Miley Cyrus' its the climb....
In less than 9 days i'm going to conquer the plant's highest structure - vertically at 100m high, and under the hottest sun at 37 degrees C with full harness and fall arrest system.I dunno how i'm going to do it, but i'm going to do it. i've known of ppl who have conquer it in 20min, continuously climbing in vertical direction, its probably worst than mountain climbing.
sadly, the training for the past few months hav all gone down the drain due to the viral attack recently, the clinical drugs, drowsiness blah blah...
But i'm going to do it. I might not conquer the full height but at least i know i tried. In the past i used to think of the person i most cherished when i climb tall structures. its in the unconscious part of me. like this person motivates u to climb, gives u inspiration and all. it just comes naturally.
recently, i stopped thinking about this person when i climb, but well these climbs are probably not dangerous enough.
this time i dunno if i will still think of this person, so its going to be a test for me.

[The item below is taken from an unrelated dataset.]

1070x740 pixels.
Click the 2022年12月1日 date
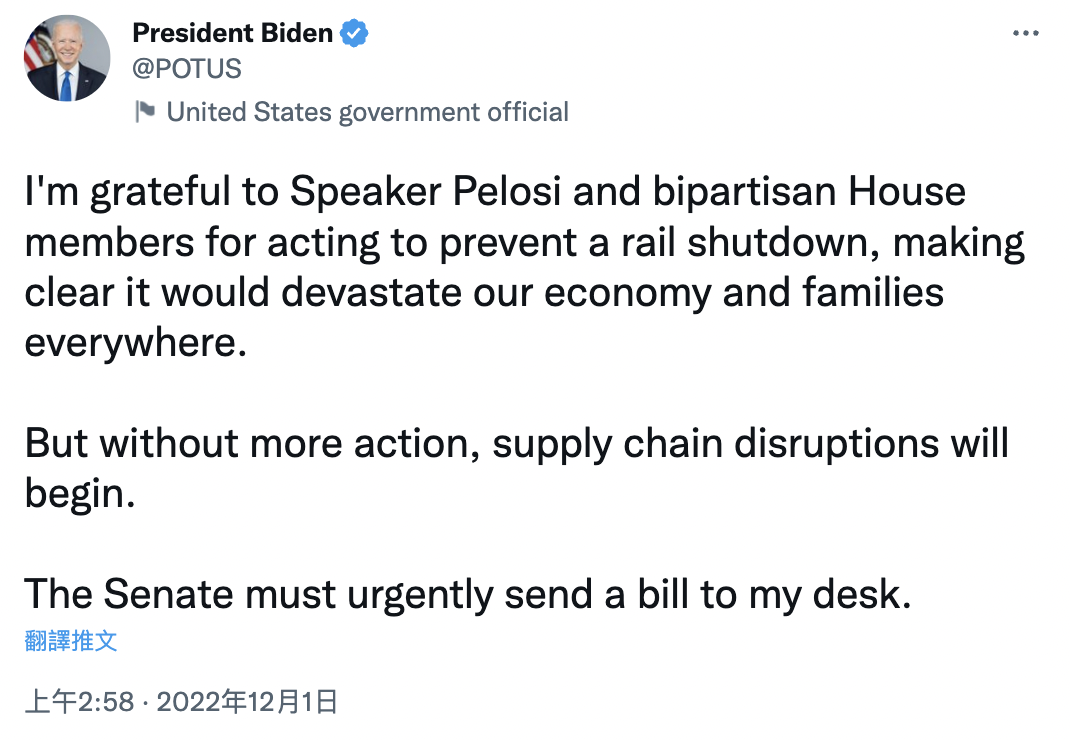coord(247,702)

Like what S said, i will have to go through these slowly...mini tests, self checks, brain wash stuff...until i found someone. sounds sad but oh ho.why am i still talking about all these stuff when 4 months have passed!!!!! its so unhealthy! n wasting my time n energy on unhappiness when i can use my brain to think of better stuff......like my dream cafe and the exciting life ahead in the next 2 months!!
Alright back to the lighter stuff, here i am, trying out the foie gras at Majestic Hotel. i really cant bring myself to eat, but then its FREE...hopefully by eating liver, my liver will be able to withstand all the erythromycin i've eaten for the past few days.